### Data for processing

== Segment start ==

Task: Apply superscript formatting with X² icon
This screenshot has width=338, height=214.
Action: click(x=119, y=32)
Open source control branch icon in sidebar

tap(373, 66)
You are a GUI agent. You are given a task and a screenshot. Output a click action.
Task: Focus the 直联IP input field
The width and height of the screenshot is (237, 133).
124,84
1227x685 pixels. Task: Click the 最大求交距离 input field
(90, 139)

== Segment end ==

Every record must be written out again without any change.

### Output of the exercise
Task: Apply superscript formatting with X² icon
This screenshot has width=338, height=214.
Action: click(x=119, y=32)
Open source control branch icon in sidebar

tap(373, 66)
You are a GUI agent. You are given a task and a screenshot. Output a click action.
Task: Focus the 直联IP input field
The width and height of the screenshot is (237, 133).
124,84
1227x685 pixels. Task: Click the 最大求交距离 input field
(90, 139)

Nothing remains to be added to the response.